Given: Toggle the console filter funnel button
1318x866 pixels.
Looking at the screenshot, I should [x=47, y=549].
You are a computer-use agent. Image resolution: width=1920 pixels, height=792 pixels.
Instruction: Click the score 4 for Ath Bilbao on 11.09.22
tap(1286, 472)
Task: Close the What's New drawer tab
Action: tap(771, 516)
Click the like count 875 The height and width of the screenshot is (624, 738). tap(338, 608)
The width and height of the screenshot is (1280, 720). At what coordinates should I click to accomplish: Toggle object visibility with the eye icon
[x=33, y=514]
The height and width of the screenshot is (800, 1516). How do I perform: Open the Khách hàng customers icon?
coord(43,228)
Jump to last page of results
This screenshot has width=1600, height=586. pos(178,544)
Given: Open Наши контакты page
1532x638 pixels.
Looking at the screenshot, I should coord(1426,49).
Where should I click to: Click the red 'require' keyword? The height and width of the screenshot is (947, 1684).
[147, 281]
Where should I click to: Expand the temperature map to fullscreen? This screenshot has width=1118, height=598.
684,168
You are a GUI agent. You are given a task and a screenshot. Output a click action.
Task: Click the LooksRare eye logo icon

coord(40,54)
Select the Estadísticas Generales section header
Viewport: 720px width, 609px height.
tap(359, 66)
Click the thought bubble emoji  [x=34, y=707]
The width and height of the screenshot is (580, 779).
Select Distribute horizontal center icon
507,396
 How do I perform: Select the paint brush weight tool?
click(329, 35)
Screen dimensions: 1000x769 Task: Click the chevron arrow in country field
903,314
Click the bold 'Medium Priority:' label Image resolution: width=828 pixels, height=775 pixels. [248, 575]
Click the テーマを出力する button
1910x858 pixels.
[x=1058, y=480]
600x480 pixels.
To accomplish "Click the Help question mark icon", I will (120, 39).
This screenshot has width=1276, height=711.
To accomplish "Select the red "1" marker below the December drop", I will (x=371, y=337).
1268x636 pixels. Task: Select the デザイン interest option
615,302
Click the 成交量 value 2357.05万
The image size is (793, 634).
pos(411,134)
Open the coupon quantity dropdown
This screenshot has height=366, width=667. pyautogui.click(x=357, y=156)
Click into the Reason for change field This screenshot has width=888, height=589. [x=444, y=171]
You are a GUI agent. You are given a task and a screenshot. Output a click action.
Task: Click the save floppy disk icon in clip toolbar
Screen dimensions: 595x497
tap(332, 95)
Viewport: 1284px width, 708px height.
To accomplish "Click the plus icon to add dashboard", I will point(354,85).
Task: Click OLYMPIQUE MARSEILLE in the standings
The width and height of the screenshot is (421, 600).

────

> _Task objective_: Start with the line above that contains "The width and height of the screenshot is (580, 779)." and end with the line that contains "Viewport: 1284px width, 708px height.". Write out those lines exactly, and only those.

> _Completed exercise_:
The width and height of the screenshot is (580, 779).
Select Distribute horizontal center icon
507,396
 How do I perform: Select the paint brush weight tool?
click(329, 35)
Screen dimensions: 1000x769 Task: Click the chevron arrow in country field
903,314
Click the bold 'Medium Priority:' label Image resolution: width=828 pixels, height=775 pixels. [248, 575]
Click the テーマを出力する button
1910x858 pixels.
[x=1058, y=480]
600x480 pixels.
To accomplish "Click the Help question mark icon", I will (120, 39).
This screenshot has width=1276, height=711.
To accomplish "Select the red "1" marker below the December drop", I will (x=371, y=337).
1268x636 pixels. Task: Select the デザイン interest option
615,302
Click the 成交量 value 2357.05万
The image size is (793, 634).
pos(411,134)
Open the coupon quantity dropdown
This screenshot has height=366, width=667. pyautogui.click(x=357, y=156)
Click into the Reason for change field This screenshot has width=888, height=589. [x=444, y=171]
You are a GUI agent. You are given a task and a screenshot. Output a click action.
Task: Click the save floppy disk icon in clip toolbar
Screen dimensions: 595x497
tap(332, 95)
Viewport: 1284px width, 708px height.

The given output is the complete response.